[文書の一部]
####################

枠がいくつかあり、通常枠の場合は最大50万円、賃金引上げ枠、卒業枠、後継者支援枠、創業枠は最大200万円の補助を受けることができます。なお、補助率はいずれも2/3(赤字事業者は3/4)です。
研究開発型スタートアップ支援事業
NEDO(国立研究開発法人新エネルギー・産業技術総合開発機構)が実施している補助金制度で、新しい技術の研究開発に取り組んでいるスタートアップの創出や育成と、それによる経済活性化、新規産業・雇用の創出を目的としています。ビジネスプランの構築を支援する研修およびビジネスプランコンテストなどを行い、優秀なプランが採択されます。
2022年度は、2,000万円以下の定額補助が受けられるコースと、最大2億円(助成率2/3以下)の助成が受けられる2つのコースがありました。
参照:研究開発型スタートアップ支援事業|新エネルギー・産業技術総合開発機構
ものづくり・商業・サービス生産性向上促進補助金
中小企業庁が所管し独立行政法人中小企業基盤整備機構が実施する、革新的な製品・サービスの開発や生産プロセスの効率化に必要な設備導入費用などを補助する制度です。
コースが3つあり、省力化枠は100万円~8,000万円、製品・サービス高付加価値化枠の通常類型は100万円~1,250万円、成長分野進出類型(DX、GX)は100万円~2,500万円、グローバル枠は100万円~3,000万円の補助が受けられます。
参照:ものづくり補助金総合サイト|ものづくり補助事業公式ホームページ
IT導入補助金
IT導入補助金とは中小企業や小規模事業者などが業務効率化やDX化を推進するための設備やソフトウエア、サービスなどの導入費用を補助する制度です。パソコンやタブレット端末、POS、券売機、ソフトウエア、クラウドサービスなど、さまざまな製品やサービスが対象となります。また、コンサル費用やサポート費用なども補助を受けることが可能です。
補助額や補助率は対象品目によって異なり、インボイス枠(インボイス対応類型)で、パソコンであれば購入費用の1/2までで最大10万円×グループ構成員数、ソフトウエアであれば50万円以下補助率3/4以内、もしくは50万円超~350万円以下補助率4/5となります。
参照:IT導入補助金2024|令和5年度補正サービス等生産性向上IT導入支援事業事務局
事業再構築補助金
事業再構築補助金とはポストコロナ時代における経済社会の変化に対応するために中小企業に対し、新しい分野への事業展開や事業の転換、事業再編などの事業再構築をサポートする補助金制度です。

####################

[手元の資料]

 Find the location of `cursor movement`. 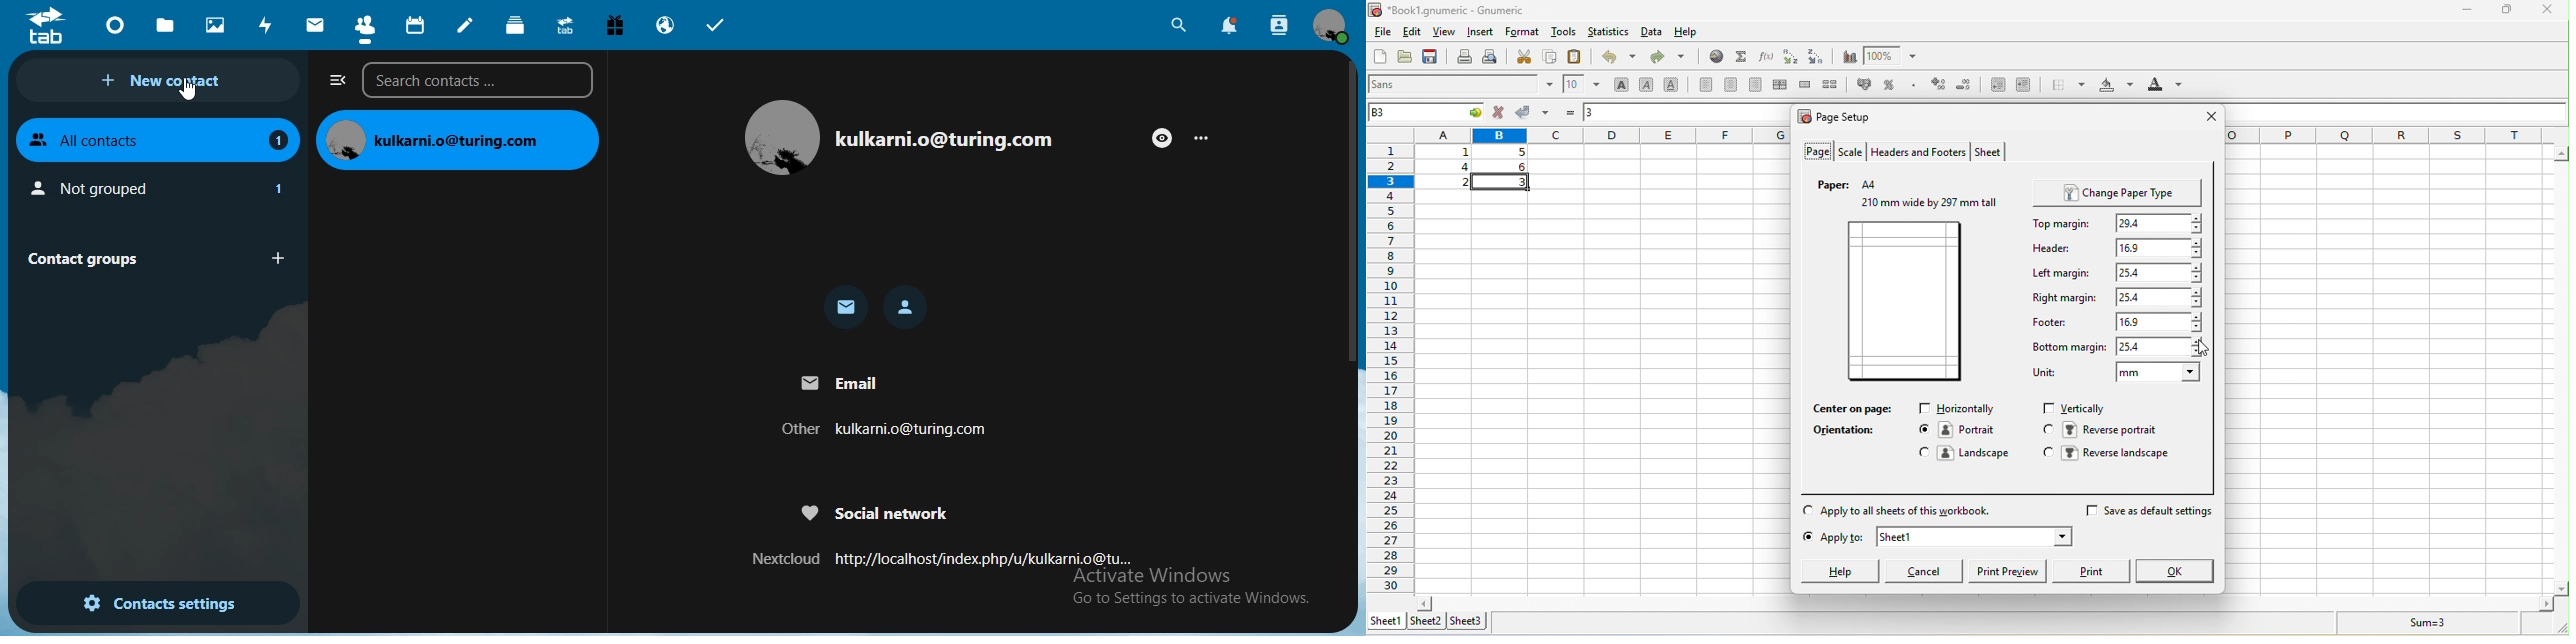

cursor movement is located at coordinates (2205, 350).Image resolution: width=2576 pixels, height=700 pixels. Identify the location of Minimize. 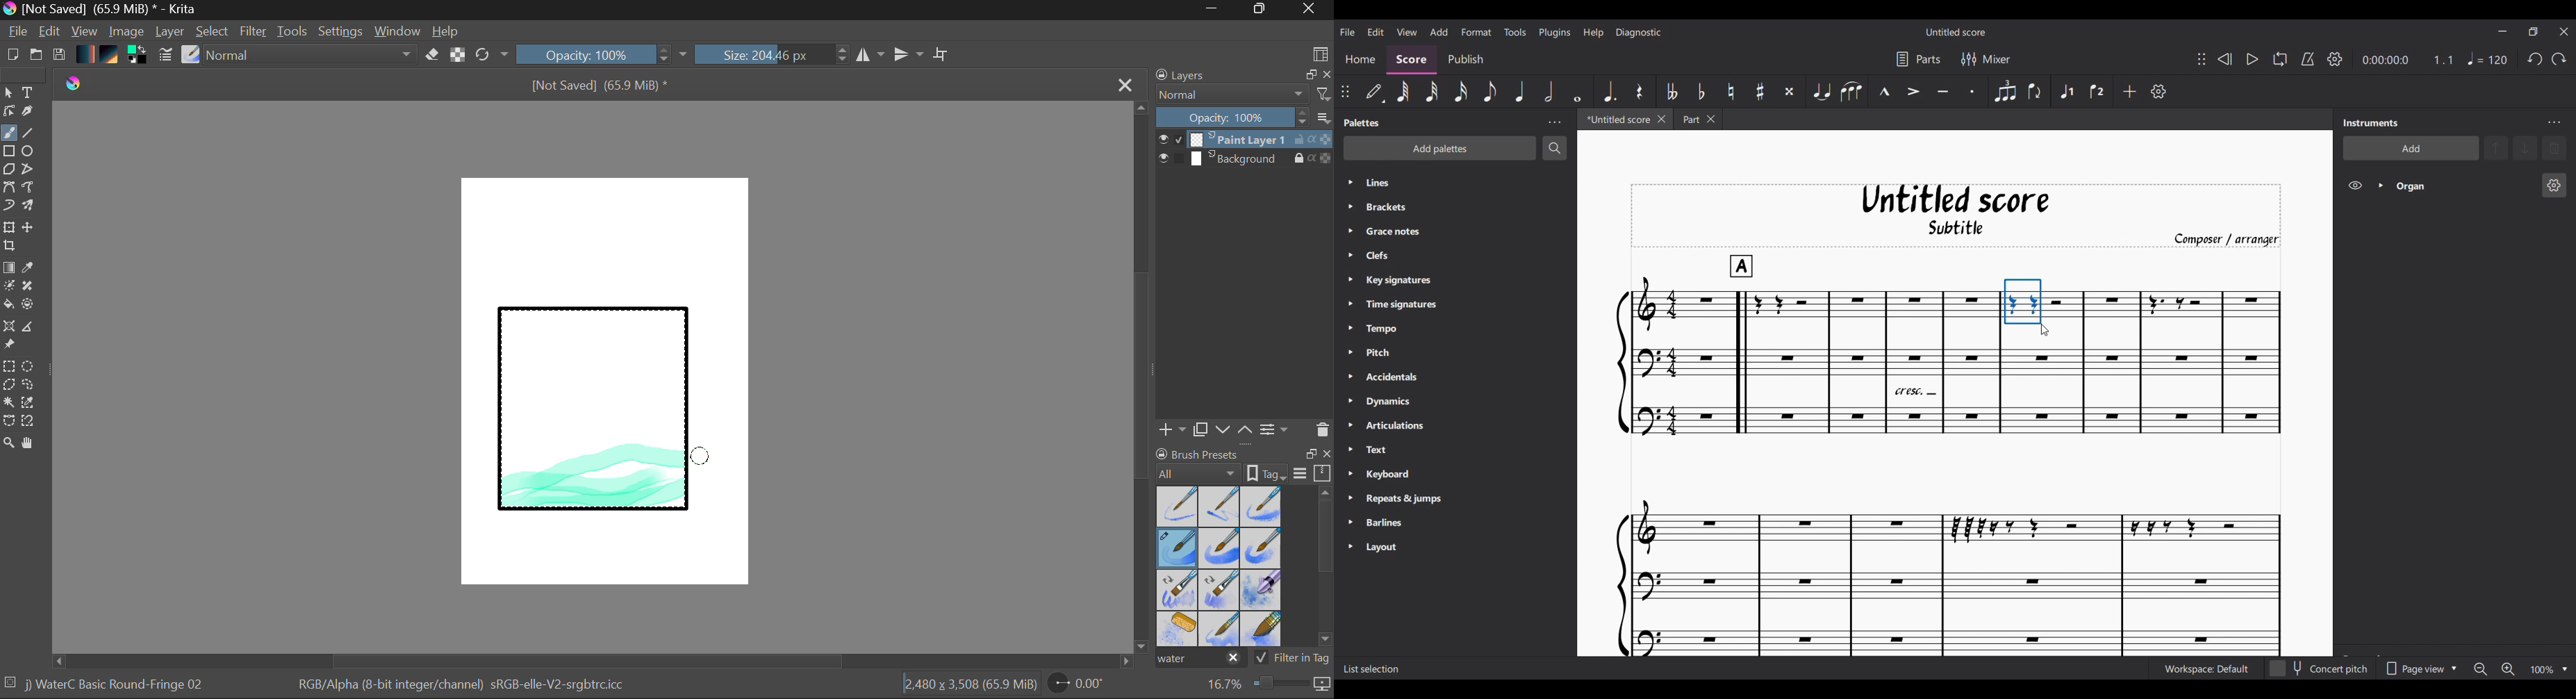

####################

[やること]
補助金制度についての文章を読んで、次の問いに答えてください。
1. 研究開発型スタートアップ支援事業を実施しているのはどこですか。
2. ものづくり・商業・サービス生産性向上促進補助金の省力化枠では、いくらの補助が受けられますか。
3. IT導入補助金のインボイス枠(インボイス対応類型)で、パソコンの場合はどこまで補助されますか。

[答え]
1. NEDO(国立研究開発法人新エネルギー・産業技術総合開発機構)
2. 100万円~8,000万円
3. 購入費用の1/2までで、最大10万円×グループ構成員数